Extracted data:
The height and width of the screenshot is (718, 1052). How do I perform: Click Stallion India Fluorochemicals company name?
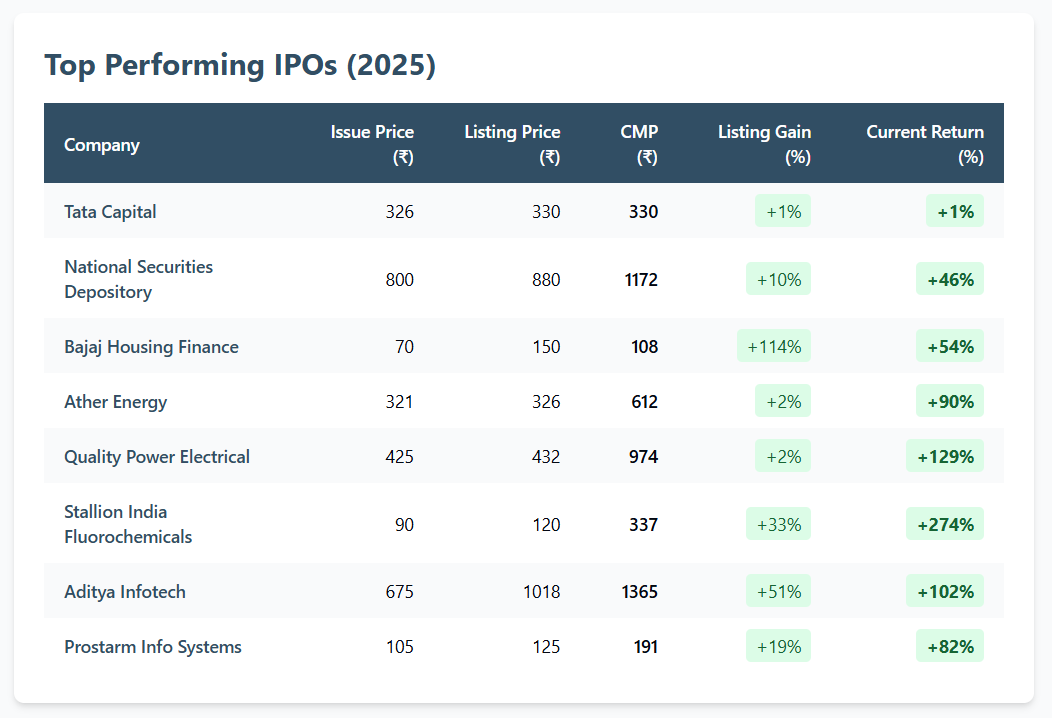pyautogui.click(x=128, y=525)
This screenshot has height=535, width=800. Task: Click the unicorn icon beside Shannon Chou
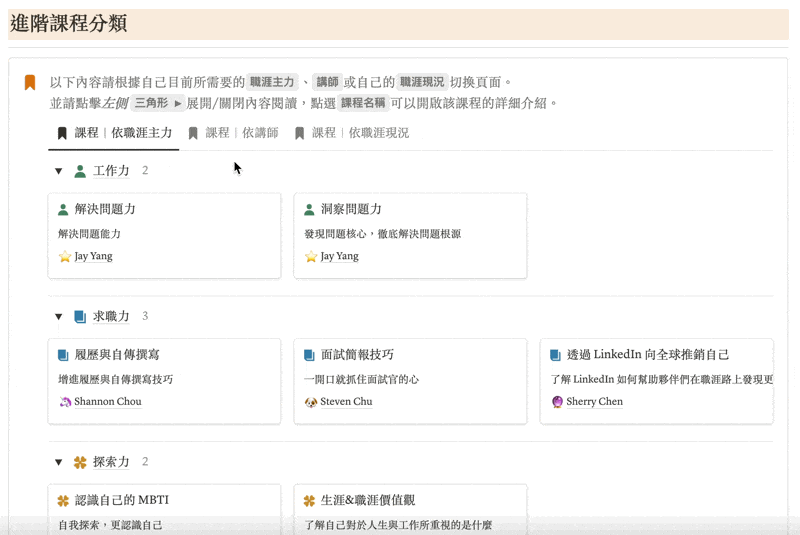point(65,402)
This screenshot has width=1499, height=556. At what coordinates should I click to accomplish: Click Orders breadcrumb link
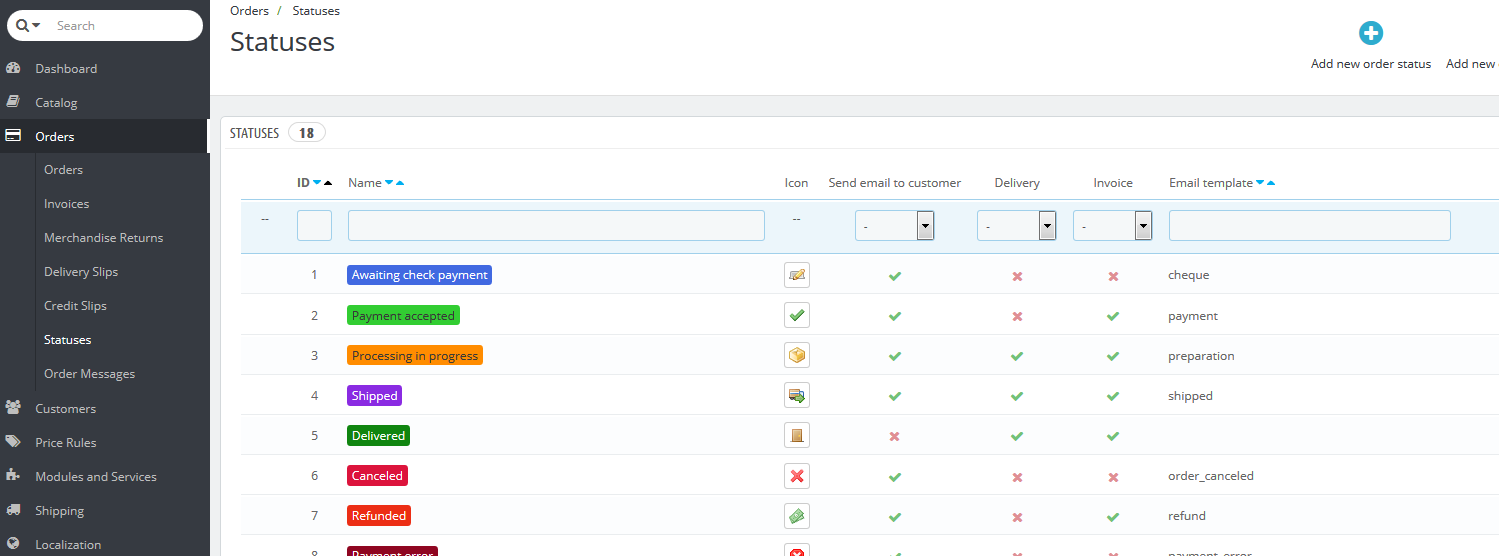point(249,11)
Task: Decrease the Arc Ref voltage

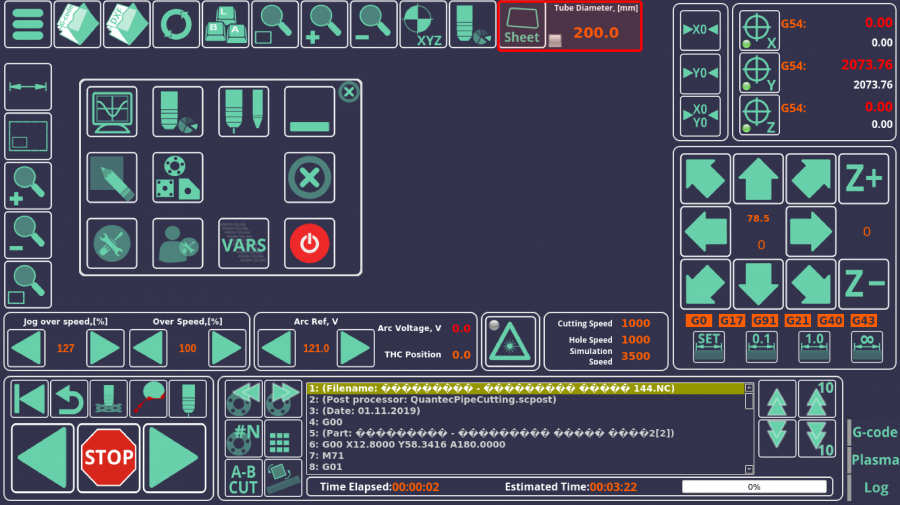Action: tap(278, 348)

Brief: In your copy of the records above, include every line exactly but no pictures.

Expected output:
The height and width of the screenshot is (718, 1052). How do I perform: Click Stallion India Fluorochemicals company name?
pyautogui.click(x=128, y=525)
This screenshot has height=535, width=800. Task: Click the unicorn icon beside Shannon Chou
point(65,402)
This screenshot has width=1499, height=556. At what coordinates should I click to accomplish: Click Orders breadcrumb link
point(249,11)
Task: Decrease the Arc Ref voltage

Action: tap(278, 348)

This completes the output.